For prostate, colorectal, and non-familial breast cancer studies, we are using case-control studies to investigate genetic and lifestyle factors that cause increased susceptibility to developing these diseases. For these studies, my objective is to elucidate pathways and genes that have not been previously explored in this context. My current studies are case-control and case-case studies investigating the associations of genetic variants (in genes likely involved in cancer) with occurrence and/or progression of the disease. In the future, I will obtain RNA from tumors in order to perform microarray analysis to identify genes that appear to be regulated together and to identify subtypes of specific cancers. I will then identify functional variants in these genes in specific pathways for investigation with relevant epidemiological and lifestyle factors for risks of developing that specific cancer subtype. At the same time, I will use the opposite approach and examine paraffin-embedded tissue for immunohistochemical staining from individuals with cancer that do and do not have specific genetic variants for a given gene(s) and pathway.
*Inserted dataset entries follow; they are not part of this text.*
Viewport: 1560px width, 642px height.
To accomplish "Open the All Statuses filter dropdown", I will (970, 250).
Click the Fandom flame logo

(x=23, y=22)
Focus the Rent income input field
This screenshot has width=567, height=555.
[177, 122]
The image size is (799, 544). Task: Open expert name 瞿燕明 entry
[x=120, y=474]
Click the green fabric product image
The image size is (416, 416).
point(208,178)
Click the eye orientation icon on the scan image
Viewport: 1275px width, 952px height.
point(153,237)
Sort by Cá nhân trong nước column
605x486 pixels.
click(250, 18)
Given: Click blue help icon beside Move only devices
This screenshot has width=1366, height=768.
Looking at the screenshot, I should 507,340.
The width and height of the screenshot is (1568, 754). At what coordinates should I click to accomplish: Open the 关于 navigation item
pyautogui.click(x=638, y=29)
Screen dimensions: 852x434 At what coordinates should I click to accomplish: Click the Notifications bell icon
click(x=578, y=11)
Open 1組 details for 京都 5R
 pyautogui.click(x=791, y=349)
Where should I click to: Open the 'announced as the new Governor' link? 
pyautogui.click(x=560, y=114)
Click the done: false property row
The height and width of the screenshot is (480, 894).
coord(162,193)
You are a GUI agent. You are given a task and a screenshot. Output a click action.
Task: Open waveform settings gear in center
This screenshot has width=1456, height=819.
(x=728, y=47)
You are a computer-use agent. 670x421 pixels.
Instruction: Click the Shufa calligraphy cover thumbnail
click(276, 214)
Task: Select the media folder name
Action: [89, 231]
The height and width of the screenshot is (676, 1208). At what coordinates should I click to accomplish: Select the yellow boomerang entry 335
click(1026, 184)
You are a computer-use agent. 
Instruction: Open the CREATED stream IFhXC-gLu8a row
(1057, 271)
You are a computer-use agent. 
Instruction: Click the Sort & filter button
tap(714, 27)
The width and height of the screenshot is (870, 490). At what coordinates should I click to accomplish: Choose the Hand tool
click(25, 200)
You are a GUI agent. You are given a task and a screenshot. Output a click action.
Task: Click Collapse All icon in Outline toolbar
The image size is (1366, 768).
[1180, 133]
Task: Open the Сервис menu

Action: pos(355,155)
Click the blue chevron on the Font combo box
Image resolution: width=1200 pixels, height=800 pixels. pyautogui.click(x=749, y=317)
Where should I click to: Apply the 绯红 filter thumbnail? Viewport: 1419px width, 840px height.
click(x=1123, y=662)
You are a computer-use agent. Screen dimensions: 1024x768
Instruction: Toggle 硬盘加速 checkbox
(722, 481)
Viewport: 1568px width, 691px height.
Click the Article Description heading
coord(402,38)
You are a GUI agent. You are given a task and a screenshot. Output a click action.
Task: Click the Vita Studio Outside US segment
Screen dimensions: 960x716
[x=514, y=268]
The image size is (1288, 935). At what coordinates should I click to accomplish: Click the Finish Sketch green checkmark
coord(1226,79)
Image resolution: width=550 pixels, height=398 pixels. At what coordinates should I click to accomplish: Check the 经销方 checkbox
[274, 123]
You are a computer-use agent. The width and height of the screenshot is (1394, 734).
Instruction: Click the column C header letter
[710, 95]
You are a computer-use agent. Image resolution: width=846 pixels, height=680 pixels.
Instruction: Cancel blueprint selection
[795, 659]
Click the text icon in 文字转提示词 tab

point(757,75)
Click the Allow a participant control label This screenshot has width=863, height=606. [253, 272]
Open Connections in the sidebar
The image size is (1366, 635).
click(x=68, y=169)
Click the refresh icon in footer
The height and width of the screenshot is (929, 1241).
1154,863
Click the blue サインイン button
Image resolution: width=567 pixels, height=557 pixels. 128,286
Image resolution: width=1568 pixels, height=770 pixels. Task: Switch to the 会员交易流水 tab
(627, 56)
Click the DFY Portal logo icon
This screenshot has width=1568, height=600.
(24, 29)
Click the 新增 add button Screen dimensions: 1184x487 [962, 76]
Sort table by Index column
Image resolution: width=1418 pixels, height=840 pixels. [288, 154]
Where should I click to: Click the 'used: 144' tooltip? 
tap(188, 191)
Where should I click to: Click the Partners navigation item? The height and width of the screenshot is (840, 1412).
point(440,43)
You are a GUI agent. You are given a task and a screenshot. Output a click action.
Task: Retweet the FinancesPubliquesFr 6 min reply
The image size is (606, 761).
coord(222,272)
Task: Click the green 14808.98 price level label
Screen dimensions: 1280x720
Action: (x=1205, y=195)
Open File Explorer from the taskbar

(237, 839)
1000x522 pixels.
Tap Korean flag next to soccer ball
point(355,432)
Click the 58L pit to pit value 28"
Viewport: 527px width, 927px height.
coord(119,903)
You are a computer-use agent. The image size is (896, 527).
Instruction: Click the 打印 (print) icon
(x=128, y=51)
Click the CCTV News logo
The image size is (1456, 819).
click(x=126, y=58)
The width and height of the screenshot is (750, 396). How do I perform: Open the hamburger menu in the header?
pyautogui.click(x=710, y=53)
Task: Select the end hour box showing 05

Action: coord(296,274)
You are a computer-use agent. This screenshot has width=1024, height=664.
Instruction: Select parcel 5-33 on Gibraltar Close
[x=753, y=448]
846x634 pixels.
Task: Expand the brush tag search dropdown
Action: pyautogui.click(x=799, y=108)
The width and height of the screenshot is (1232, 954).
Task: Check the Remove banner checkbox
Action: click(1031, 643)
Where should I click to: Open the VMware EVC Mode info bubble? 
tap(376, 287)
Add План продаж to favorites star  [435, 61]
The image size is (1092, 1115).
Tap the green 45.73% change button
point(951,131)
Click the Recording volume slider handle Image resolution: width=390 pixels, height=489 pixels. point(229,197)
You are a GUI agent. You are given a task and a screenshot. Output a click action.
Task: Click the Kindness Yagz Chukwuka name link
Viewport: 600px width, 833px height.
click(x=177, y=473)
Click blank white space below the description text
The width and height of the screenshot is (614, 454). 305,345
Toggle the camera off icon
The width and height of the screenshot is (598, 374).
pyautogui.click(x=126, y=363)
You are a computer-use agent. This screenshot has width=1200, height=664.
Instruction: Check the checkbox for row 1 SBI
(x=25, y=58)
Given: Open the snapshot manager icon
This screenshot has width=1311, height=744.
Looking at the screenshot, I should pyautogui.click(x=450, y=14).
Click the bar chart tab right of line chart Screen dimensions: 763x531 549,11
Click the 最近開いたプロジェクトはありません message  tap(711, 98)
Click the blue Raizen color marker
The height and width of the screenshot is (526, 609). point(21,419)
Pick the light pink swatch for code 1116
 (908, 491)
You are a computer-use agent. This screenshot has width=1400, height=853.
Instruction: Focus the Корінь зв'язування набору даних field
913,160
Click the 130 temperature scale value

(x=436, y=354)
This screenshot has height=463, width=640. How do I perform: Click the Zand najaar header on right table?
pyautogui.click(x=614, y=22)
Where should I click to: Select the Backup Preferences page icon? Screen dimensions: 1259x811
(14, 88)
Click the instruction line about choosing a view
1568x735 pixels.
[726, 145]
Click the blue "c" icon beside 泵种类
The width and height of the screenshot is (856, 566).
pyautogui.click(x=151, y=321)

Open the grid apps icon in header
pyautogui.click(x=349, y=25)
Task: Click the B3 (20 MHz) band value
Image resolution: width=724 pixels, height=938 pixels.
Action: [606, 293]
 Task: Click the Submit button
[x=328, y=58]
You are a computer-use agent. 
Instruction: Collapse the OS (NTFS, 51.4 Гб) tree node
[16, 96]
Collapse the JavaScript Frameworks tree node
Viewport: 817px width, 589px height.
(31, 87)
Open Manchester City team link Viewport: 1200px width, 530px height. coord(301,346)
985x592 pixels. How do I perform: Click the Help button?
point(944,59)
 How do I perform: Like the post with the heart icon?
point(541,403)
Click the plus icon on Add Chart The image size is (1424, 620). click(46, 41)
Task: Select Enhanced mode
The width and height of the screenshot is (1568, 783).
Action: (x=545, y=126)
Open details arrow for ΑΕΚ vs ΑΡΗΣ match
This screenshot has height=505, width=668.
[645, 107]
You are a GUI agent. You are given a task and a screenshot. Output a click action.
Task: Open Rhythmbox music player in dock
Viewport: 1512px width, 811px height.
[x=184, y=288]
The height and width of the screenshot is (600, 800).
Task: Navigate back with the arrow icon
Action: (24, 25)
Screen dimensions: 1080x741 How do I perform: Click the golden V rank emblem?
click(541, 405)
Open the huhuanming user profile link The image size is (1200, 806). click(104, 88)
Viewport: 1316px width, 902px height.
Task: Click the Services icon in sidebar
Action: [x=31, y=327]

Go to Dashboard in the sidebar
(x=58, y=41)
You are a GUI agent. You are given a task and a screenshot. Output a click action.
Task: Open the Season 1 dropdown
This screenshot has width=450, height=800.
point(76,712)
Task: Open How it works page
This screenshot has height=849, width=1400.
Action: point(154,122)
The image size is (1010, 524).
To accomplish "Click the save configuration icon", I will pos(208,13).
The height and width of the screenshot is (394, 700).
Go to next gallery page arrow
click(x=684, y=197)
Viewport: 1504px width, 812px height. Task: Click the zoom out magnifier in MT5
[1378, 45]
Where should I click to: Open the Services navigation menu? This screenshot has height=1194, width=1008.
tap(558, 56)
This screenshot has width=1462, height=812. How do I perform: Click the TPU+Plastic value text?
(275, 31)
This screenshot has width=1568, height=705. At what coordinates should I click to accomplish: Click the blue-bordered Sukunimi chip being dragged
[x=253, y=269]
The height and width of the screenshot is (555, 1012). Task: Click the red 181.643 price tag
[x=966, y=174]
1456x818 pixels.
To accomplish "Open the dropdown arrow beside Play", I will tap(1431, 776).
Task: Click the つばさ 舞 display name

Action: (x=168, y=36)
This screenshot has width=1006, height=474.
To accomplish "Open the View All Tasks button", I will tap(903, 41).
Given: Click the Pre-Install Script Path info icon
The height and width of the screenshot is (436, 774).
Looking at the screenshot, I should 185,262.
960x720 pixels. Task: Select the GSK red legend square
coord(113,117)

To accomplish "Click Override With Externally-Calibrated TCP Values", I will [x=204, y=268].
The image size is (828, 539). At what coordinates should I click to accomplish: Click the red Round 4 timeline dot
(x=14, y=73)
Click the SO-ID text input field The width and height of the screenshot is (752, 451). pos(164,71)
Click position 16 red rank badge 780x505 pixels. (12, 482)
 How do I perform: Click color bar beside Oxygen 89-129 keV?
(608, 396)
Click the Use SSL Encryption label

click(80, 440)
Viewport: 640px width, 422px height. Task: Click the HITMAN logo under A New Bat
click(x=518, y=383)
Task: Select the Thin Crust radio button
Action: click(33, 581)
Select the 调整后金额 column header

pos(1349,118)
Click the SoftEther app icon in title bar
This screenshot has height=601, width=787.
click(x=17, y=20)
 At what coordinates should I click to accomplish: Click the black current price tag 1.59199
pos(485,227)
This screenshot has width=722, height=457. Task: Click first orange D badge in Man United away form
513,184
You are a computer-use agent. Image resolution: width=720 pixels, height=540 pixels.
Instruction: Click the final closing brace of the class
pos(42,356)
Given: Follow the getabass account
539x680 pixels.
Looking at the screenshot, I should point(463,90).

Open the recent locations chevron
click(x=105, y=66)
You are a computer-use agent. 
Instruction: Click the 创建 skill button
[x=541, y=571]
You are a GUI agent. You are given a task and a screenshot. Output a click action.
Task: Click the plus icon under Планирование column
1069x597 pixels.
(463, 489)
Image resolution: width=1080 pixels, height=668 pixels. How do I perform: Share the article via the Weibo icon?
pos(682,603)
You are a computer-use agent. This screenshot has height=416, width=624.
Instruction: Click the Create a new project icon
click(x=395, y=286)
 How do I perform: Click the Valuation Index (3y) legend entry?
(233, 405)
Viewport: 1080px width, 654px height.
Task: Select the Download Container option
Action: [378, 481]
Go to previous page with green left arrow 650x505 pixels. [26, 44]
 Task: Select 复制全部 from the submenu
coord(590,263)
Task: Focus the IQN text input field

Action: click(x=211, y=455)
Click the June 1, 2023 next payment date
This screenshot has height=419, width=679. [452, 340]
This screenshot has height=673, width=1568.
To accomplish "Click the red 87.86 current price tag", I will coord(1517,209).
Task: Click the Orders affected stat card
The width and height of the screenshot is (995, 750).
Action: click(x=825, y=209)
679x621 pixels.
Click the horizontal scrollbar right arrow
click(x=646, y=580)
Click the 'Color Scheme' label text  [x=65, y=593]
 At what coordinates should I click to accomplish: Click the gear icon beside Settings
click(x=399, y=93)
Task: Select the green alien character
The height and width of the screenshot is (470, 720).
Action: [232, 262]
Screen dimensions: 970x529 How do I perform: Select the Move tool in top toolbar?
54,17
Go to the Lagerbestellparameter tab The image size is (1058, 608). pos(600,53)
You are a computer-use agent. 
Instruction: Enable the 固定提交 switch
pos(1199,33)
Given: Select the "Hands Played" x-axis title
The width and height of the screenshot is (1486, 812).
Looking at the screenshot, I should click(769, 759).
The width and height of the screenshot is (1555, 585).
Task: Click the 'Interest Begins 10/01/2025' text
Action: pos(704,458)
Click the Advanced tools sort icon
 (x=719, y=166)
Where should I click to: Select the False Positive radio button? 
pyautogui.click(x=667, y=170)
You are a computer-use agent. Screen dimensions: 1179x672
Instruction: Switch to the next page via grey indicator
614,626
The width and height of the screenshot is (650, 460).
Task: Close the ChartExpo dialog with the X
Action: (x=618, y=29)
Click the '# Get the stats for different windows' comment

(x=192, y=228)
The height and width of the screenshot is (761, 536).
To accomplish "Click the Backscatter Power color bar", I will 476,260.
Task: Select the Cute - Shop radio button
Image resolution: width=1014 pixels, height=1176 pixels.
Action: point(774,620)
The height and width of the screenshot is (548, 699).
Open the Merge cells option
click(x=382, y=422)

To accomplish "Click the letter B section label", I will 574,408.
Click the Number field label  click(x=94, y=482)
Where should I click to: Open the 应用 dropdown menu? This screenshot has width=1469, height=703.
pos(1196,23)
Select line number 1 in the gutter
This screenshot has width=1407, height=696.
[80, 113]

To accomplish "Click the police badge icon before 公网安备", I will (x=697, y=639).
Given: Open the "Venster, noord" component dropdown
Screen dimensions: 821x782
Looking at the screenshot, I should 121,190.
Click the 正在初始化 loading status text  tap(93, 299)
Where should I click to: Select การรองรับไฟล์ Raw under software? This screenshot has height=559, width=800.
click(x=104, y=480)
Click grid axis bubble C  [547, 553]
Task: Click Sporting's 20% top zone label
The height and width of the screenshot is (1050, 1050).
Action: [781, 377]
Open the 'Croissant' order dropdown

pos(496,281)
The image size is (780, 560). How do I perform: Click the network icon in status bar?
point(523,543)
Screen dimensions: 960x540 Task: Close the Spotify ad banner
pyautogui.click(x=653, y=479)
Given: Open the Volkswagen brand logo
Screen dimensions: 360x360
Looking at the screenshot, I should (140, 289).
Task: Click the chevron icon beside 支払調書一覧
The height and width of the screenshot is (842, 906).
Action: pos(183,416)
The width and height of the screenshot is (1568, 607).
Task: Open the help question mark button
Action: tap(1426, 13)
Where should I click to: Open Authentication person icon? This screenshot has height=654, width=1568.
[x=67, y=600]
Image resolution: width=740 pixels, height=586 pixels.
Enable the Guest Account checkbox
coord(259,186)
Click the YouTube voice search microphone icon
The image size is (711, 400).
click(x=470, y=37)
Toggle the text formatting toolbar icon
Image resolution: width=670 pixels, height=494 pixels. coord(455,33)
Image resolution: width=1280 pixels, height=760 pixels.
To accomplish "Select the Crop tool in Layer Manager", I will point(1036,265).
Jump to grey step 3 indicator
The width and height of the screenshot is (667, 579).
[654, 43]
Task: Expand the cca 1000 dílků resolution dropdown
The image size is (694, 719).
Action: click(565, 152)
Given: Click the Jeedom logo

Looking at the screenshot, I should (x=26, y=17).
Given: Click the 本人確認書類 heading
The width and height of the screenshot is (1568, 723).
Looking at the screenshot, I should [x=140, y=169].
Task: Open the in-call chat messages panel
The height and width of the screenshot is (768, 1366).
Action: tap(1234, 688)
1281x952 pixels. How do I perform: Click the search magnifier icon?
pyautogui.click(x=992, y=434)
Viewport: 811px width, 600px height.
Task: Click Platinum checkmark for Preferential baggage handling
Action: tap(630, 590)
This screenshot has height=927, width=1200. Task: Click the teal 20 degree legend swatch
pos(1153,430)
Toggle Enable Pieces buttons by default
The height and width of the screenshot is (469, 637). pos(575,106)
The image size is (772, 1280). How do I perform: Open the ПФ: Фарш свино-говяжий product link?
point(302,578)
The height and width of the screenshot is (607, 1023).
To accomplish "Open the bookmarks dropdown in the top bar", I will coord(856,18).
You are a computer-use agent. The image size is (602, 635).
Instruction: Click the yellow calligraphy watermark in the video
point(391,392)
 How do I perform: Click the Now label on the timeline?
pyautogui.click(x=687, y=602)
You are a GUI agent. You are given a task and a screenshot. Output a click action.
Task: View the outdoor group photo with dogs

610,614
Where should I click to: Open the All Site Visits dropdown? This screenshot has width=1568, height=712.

Examples of recent publications:

1. Slattery ML, Yakumo K, Hoffman M, Neuhausen SL: (2001) Variants of the VDR gene and risk of colon cancer. Cancer Causes Control, 12(4):359-364.
2. Rebbeck TR, Wang Y, Kantoff PW, Krithivas K, Neuhausen S, Godwin AK, Daly MB, Narod SA, Brunet J-S, Vesprini D, Garber JE, Lynch HT, Weber BL, Brown M: (2001) Modification of BRCA1- and BRCA2-associated breast cancer risk by AIB1 genotype and reproductive history. Cancer Res, 61:5420-5424.
3. Neuhausen SL, Feolo M, Camp NJ, Farnham J, Book L, Zone JJ: (2002) Genomewide linkage analysis for celiac disease in North American families. Am J Med Gen, 111:1-9.
4. Rebbeck TR, Lynch HT, Neuhausen SL, Narod SA, van Et Veer L, Garber JE, Evans G, Isaacs C, Daly MB, Matloff E, Olopade O, Weber BL: (2002) Reduction in cancer risk after bilateral prophylactic oophorectomy in BRCA1 and BRCA2 mutation carriers. N Engl J Med, 346: 1616-1622.